I am just at the point of choosing my first GT-R. The one I am looking at has had a Millteck "Y" pipe fitted. I am told that is the only mod that has been done on the car which is a 2009 model.
Can anyone tell me if that mod would invalidate any warranty cover or have any effect on the cars performance. 
I believe this pipe also removes two of the cars 4 cats, is this correct and will that stop the car passing any future MOT tests. 
Any help would be much appreciated. 
Dave


----------



## anilj (Jan 30, 2010)

Dave222 said:


> I am just at the point of choosing my first GT-R. The one I am looking at has had a Millteck "Y" pipe fitted. I am told that is the only mod that has been done on the car which is a 2009 model.
> Can anyone tell me if that mod would invalidate any warranty cover or have any effect on the cars performance.
> I believe this pipe also removes two of the cars 4 cats, is this correct and will that stop the car passing any future MOT tests.
> Any help would be much appreciated.
> Dave


Congratulations and you wont be dissapointed.
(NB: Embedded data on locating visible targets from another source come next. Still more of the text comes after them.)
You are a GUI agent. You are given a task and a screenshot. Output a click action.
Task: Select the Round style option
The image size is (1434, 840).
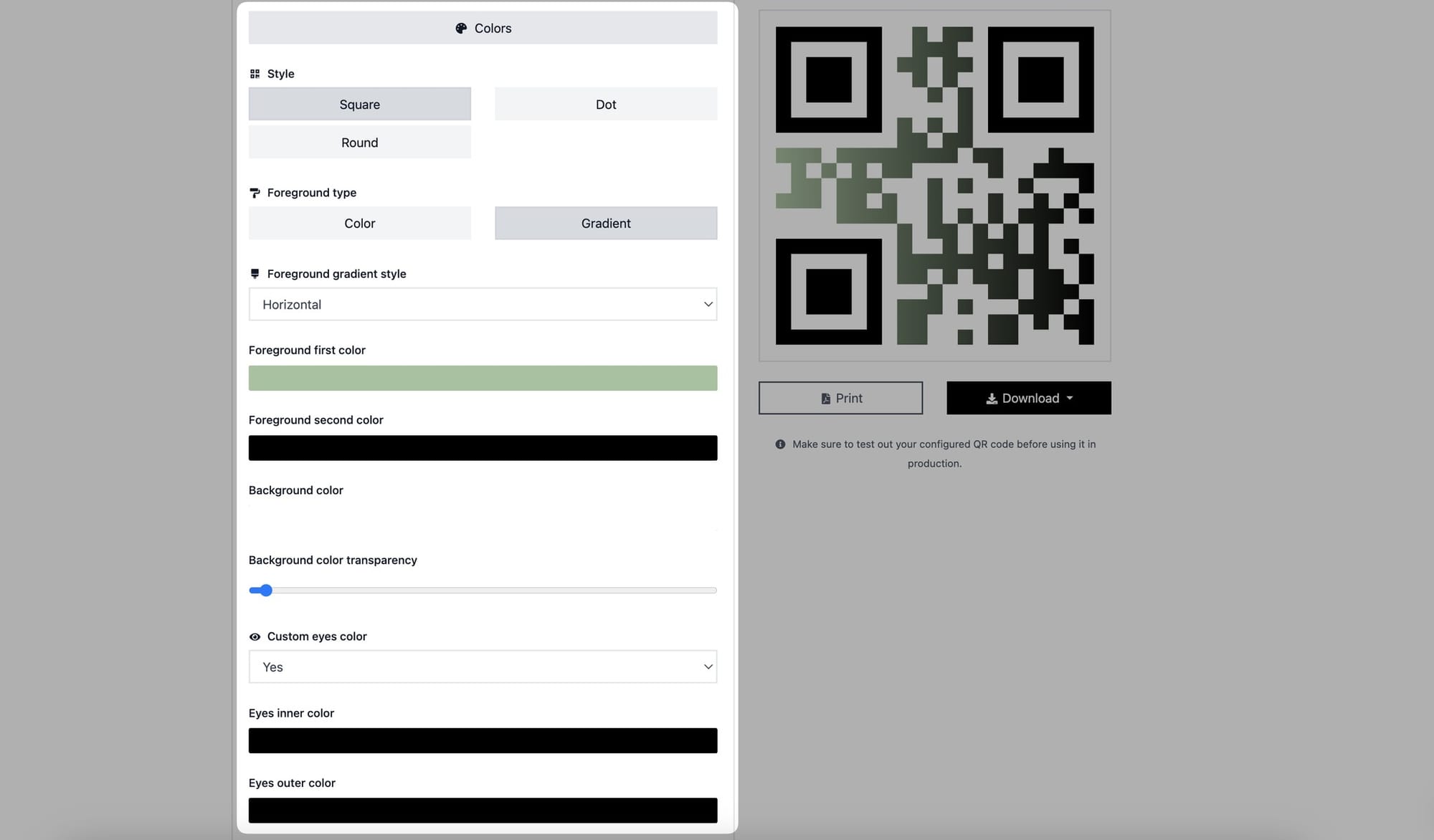pos(360,141)
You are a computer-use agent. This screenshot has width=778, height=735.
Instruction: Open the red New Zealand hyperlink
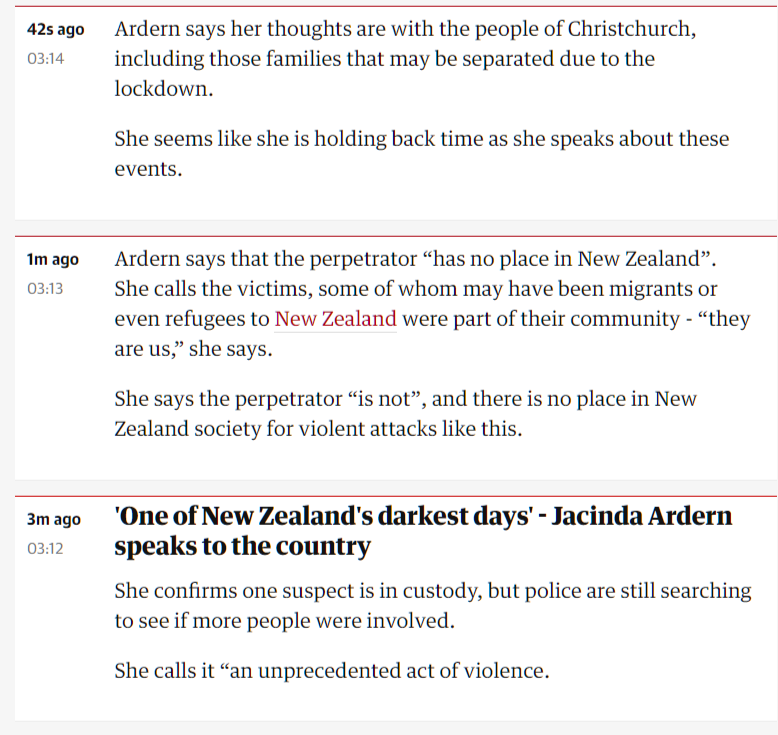tap(335, 319)
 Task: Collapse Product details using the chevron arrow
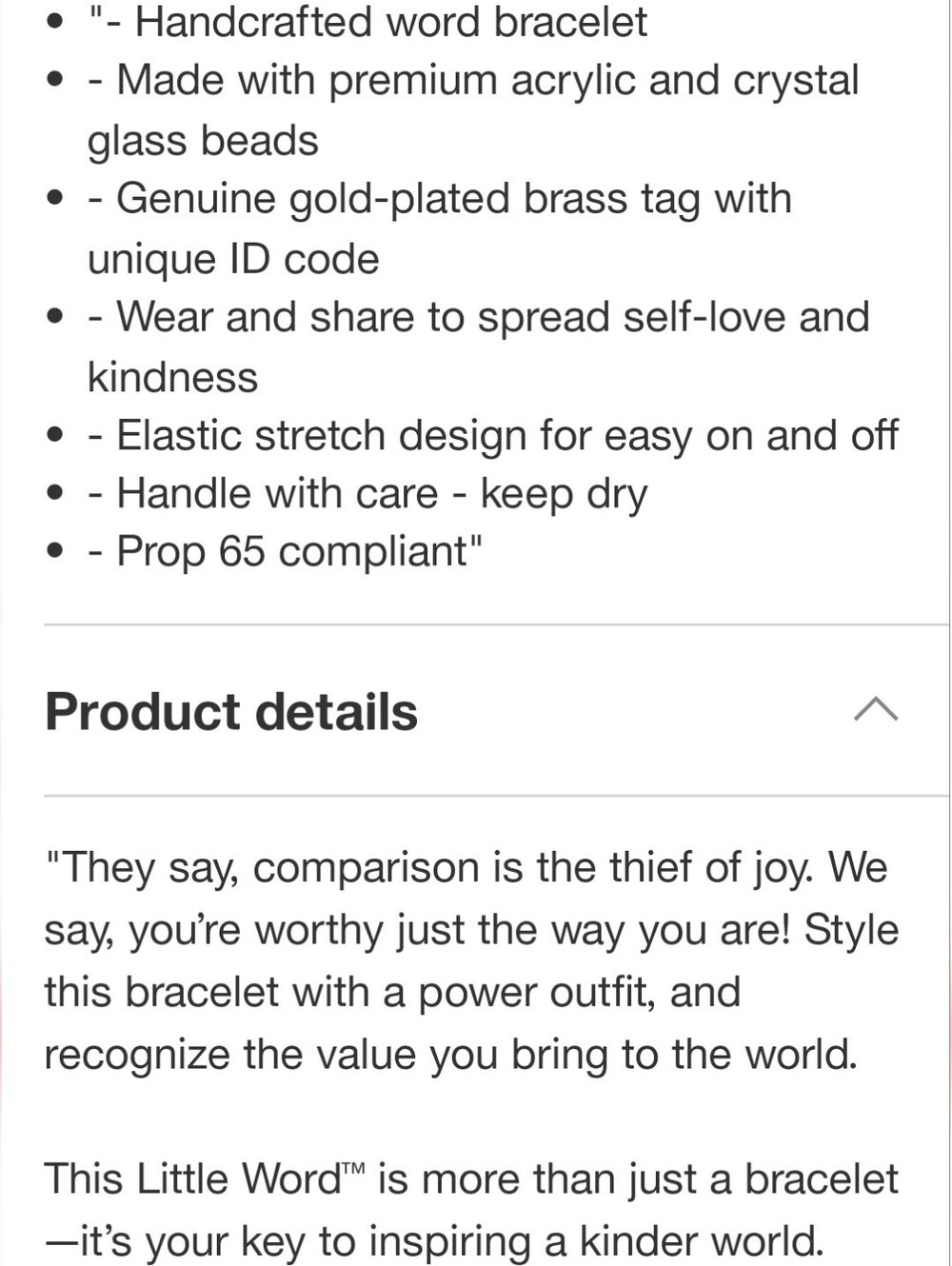pyautogui.click(x=876, y=710)
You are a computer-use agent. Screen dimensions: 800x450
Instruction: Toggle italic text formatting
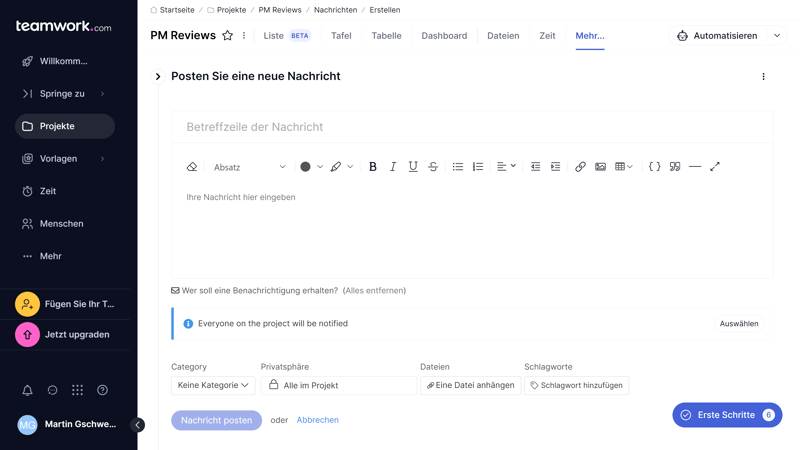(x=393, y=167)
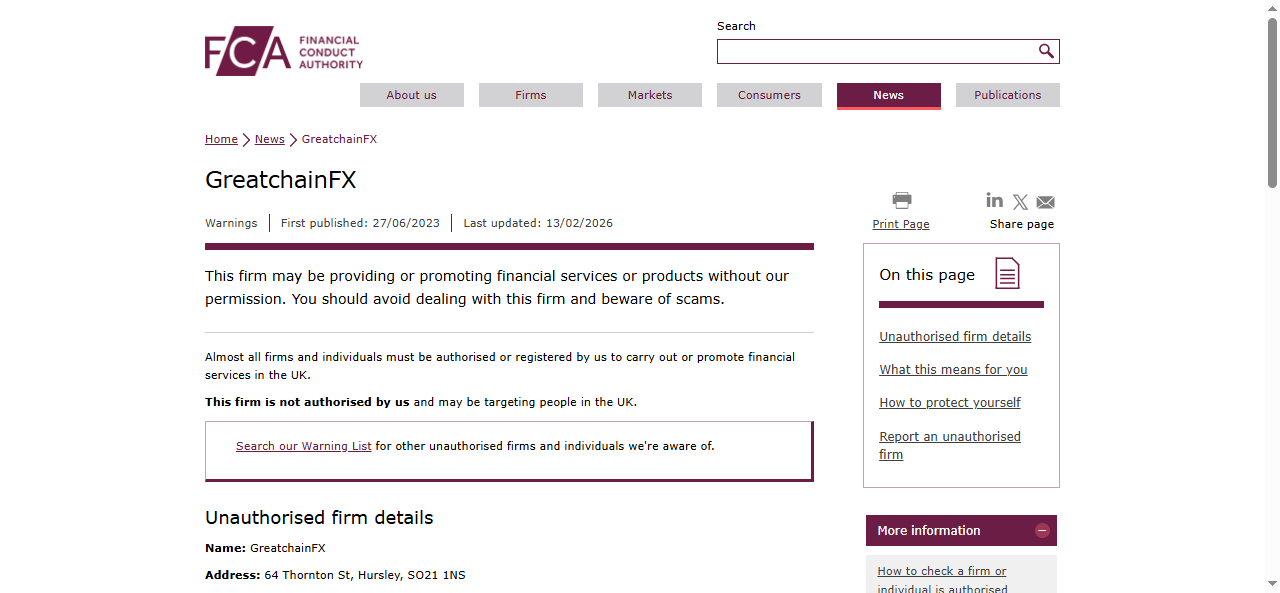Viewport: 1280px width, 593px height.
Task: Open the Firms menu
Action: [531, 95]
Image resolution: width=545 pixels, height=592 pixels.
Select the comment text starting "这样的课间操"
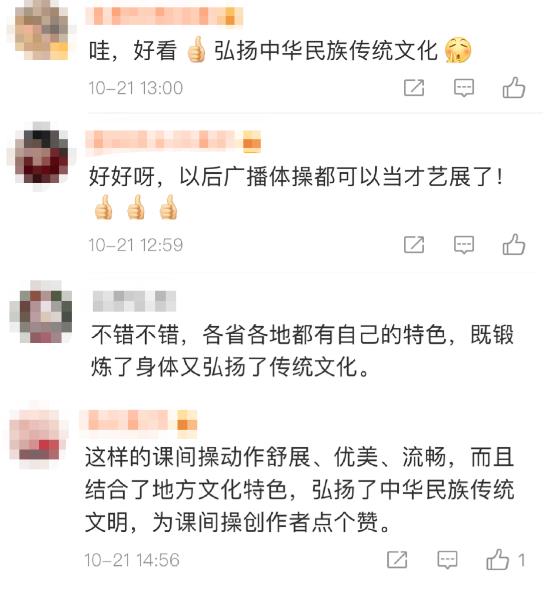(300, 490)
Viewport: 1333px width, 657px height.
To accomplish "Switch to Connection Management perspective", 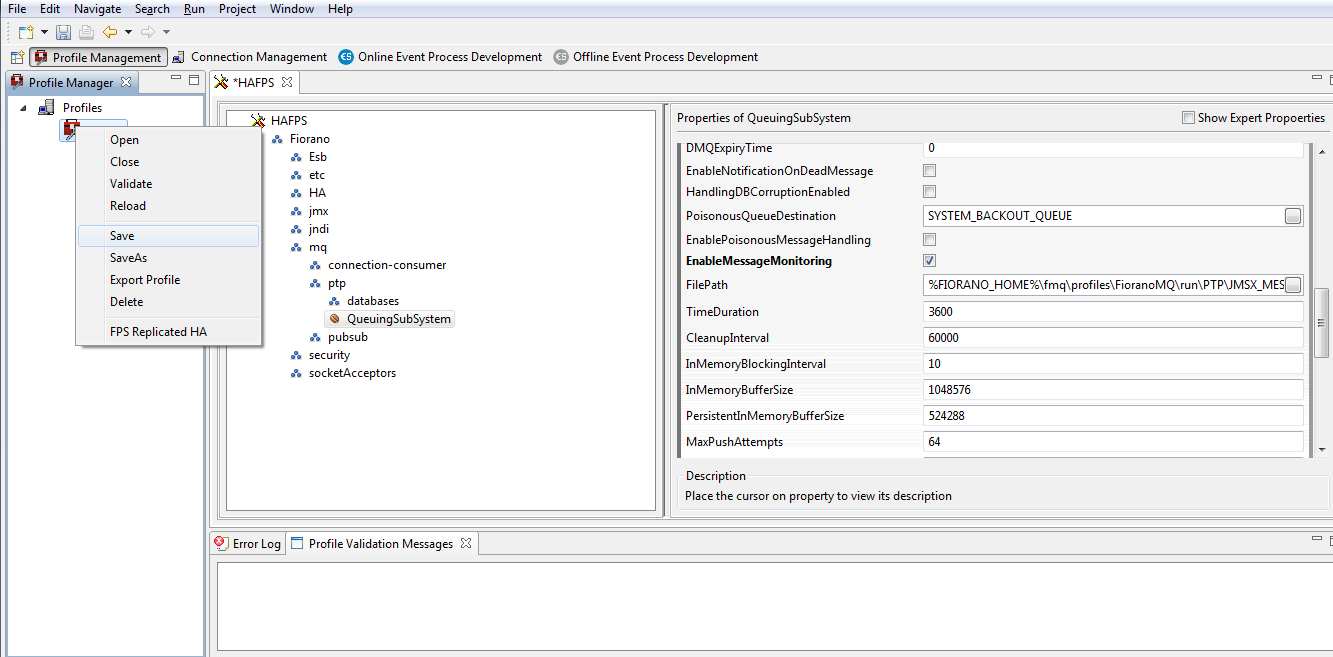I will pos(249,57).
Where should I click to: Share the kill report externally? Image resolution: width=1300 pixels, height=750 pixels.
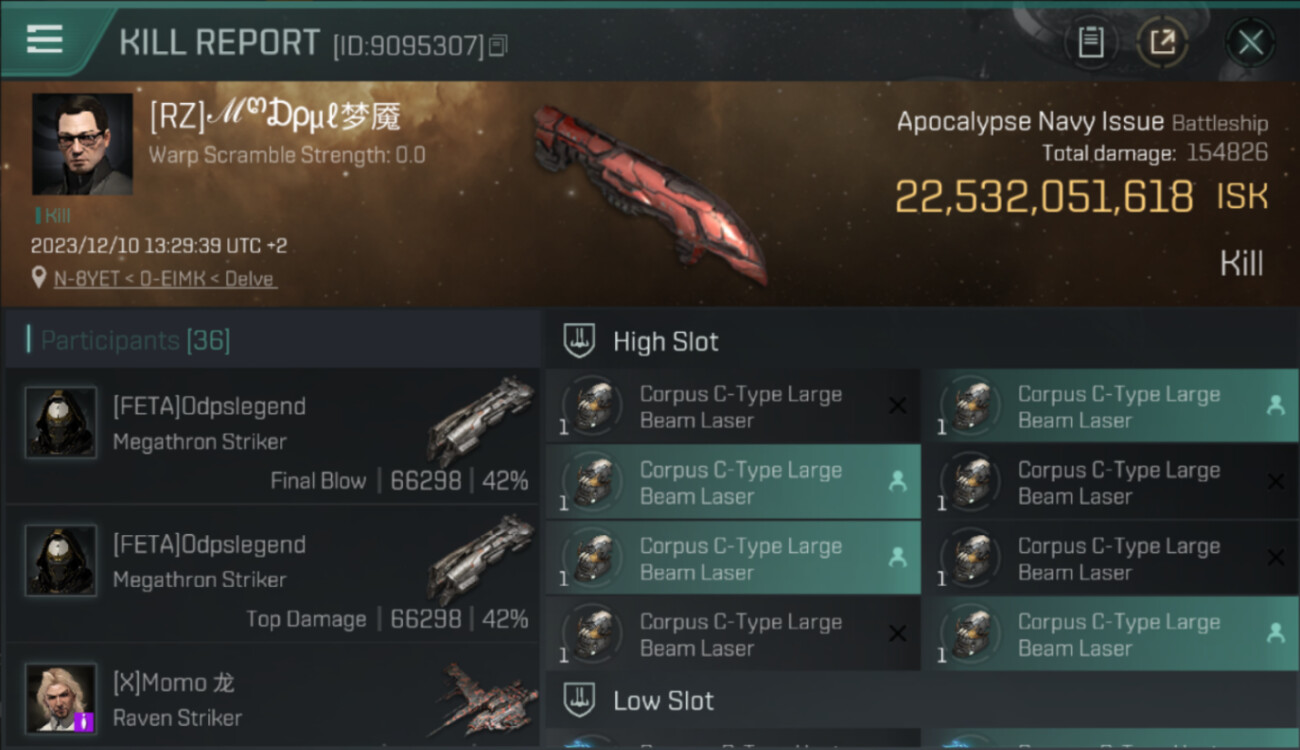1162,42

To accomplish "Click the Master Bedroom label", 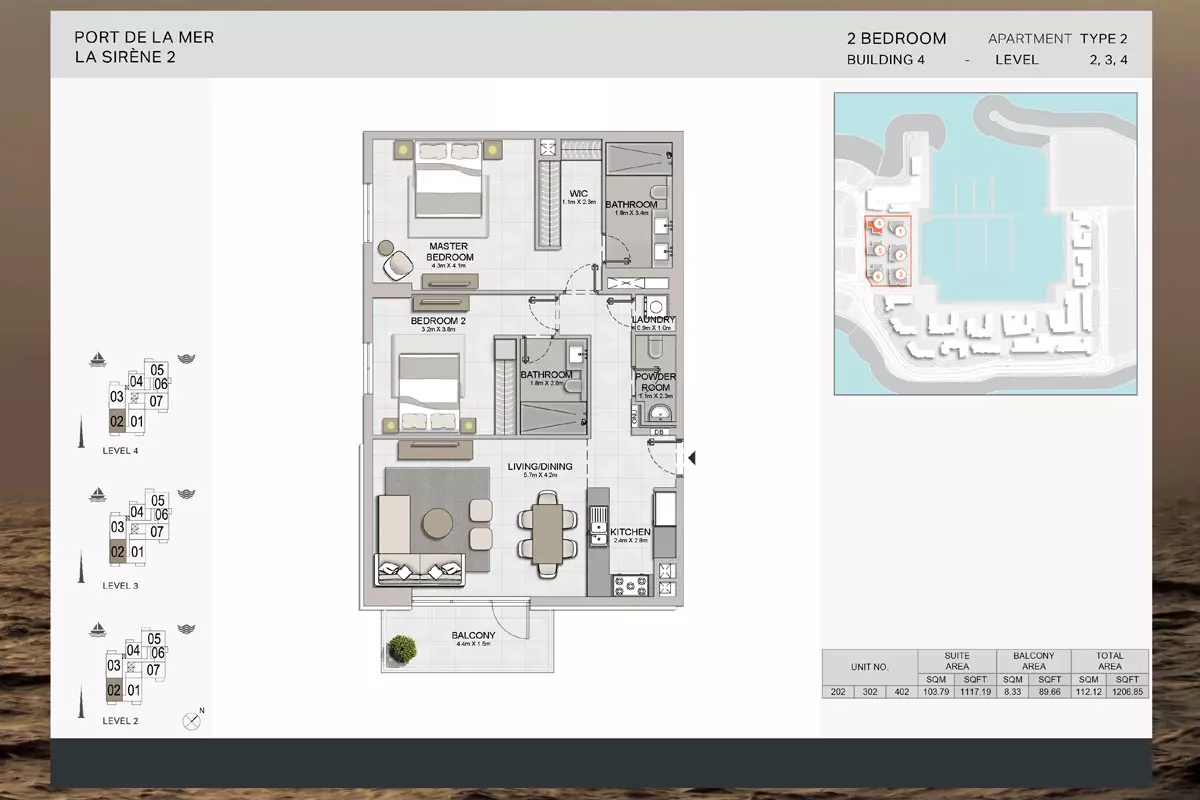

The Y-Pipe will not invalidate your warranty or MOT. Nearly all the GT-R's I know have had this done and more, so relax, dont worry and get the b:thumbsup:east...


----------



## Stevie76 (Dec 17, 2009)

No issues with warranty....only ever problems with mods if Nissan can prove that a component caused a failure...y pipe does not increase power etc...jus a bit more noise.

Does remove 2 cats and as you will still have 2 cats won't be an mot issue...will be a bit smokey (black) without tune as cars run very rich standard...best to get an access port. 

Can get stock y pipes on eBay for cheap if it was a problem with eBay...must be tons lying around the country in garages as they all come off.


----------